(What you should do): From the data, return each line holding the word "agent".

(Given entries):
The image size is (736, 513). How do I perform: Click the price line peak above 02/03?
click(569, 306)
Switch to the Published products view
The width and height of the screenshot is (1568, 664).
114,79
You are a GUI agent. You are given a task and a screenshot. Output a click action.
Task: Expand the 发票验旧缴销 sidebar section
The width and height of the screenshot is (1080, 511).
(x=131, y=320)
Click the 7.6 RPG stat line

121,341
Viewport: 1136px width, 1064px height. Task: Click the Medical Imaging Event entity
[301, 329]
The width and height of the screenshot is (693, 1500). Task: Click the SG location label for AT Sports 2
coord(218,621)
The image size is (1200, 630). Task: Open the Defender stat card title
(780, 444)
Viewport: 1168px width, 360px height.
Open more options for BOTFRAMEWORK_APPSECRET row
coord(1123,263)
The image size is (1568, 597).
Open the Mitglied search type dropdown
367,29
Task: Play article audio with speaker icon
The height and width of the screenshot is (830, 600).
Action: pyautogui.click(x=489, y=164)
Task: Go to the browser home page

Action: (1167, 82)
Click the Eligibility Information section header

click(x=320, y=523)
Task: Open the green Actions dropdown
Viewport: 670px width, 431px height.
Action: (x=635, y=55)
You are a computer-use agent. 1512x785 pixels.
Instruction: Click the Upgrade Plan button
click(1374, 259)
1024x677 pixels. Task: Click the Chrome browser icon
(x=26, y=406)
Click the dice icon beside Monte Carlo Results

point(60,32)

(Task answer):
You are a GUI agent. You are given a task and a screenshot. Output a click action.
You are a computer-use agent. 1512x785 pixels.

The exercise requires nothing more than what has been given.